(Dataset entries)
____

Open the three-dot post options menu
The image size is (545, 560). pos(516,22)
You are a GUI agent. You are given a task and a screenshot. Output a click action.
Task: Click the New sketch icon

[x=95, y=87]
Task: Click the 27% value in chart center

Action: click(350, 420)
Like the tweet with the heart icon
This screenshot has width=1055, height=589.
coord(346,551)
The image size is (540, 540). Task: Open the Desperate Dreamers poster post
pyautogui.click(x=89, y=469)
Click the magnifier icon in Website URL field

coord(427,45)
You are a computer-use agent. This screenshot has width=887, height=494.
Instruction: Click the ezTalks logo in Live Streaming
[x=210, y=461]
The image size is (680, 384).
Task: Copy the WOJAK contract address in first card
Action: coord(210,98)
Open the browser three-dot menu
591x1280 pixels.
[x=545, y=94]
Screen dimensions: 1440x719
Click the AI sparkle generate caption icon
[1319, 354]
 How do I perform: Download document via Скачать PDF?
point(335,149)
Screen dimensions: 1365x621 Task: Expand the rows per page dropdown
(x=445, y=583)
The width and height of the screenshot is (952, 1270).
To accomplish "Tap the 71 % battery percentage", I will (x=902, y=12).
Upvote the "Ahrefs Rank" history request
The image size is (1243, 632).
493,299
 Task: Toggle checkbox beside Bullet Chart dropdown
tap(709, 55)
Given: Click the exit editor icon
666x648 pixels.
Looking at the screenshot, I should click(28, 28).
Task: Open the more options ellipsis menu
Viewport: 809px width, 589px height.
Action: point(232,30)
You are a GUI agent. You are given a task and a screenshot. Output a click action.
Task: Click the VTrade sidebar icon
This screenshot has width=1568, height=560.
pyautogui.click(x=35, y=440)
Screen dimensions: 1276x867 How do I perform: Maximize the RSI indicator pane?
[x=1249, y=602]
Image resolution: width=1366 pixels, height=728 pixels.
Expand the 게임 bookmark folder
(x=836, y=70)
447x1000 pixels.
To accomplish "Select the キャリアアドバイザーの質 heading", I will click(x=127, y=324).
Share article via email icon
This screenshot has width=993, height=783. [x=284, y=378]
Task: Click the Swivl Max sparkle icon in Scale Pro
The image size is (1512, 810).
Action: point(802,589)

____

- TASK STATEMENT
Every line from the one containing "Task: Click the Swivl" to the close of the records must be reproduced exactly. Include both ends and nothing more.

- OUTPUT FOR THIS EXERCISE
Task: Click the Swivl Max sparkle icon in Scale Pro
The image size is (1512, 810).
Action: point(802,589)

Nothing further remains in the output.